E. P.: Since 2019, this group has been headed by Caludine Loisel, a research engineer at the Laboratoire de Recherche des Monuments Historiques (LRMH), bringing together art historians specializing in stained glass, physicists and chemists. As stained glass specialists, our objective is to study the sources that allow us to document stained glass. We try to find information in the archives on the processes used in the 19th century, as well as the archaeological models that guided the restoration work, the quality of the materials, for example. We are also trying to find out more about the glass painters' workshops that worked on Notre-Dame.
This work is complex because of the lack of documentation on these stained glass windows.
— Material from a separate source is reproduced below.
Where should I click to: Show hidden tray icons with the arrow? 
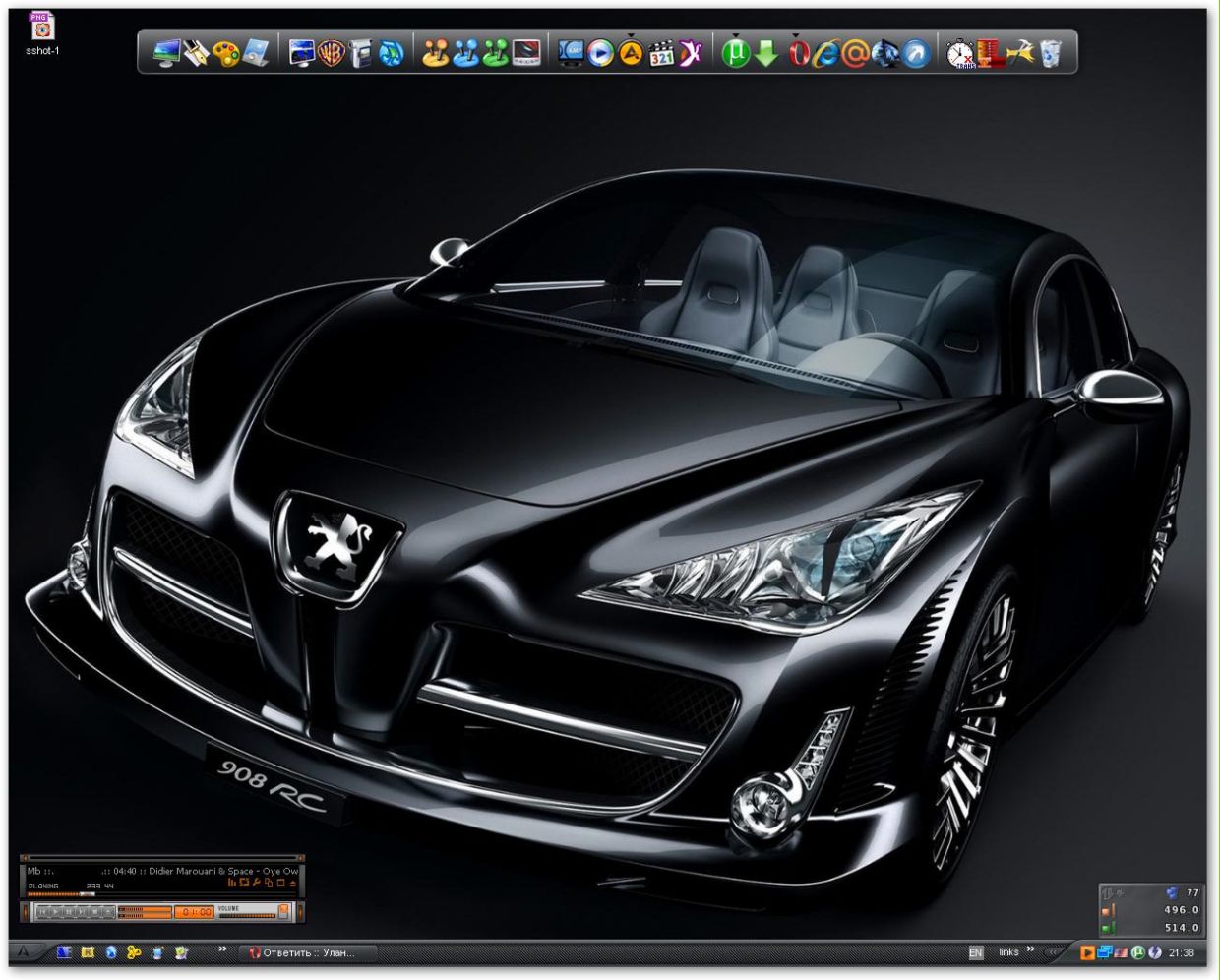(x=1055, y=952)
It serves both as a memory of the state of their conservation and as an element of expertise for decision-making before interventions. In particular, it will help the restoration workshops to better understand and resolve certain problems of alteration visible on some panels.
K. B.: We examined the 13th century roses in situ, taking advantage of the scaffolding to analyze the authenticity of the stained glass. This allowed us to better understand how the restorations have transformed them over the centuries. This work will continue in the workshop, after the reopening of the cathedral, during future restoration campaigns that will allow more complete analyses when the roses are removed.
What scientific advances are due to this restoration project?
E. P.:The glass group has helped to forge links between very different fields, such as art history, physics and chemistry, for the benefit of the general public and science. In particular, we collaborate with materials scientists from the Faculty of Science. Joint analyses took place when the stained glass windows were passed in front of the Grand Louvre accelerator for elementary analyses (AGLAÉ ) located at the Louvre Museum. Other analyses are in progress. Projects are being financed, such as one devoted to the study of the layer of dust and lead that contaminated these stained glass windows. All these physico-chemical analyses will considerably improve our knowledge of the building and its glass decoration.
K. B. : If the fire was a terrible catastrophe, the restoration project gave the opportunity, seized by the whole scientific world, to better understand the cathedral. A building whose stained glass windows had, contrary to what one might think, been relatively little studied until now.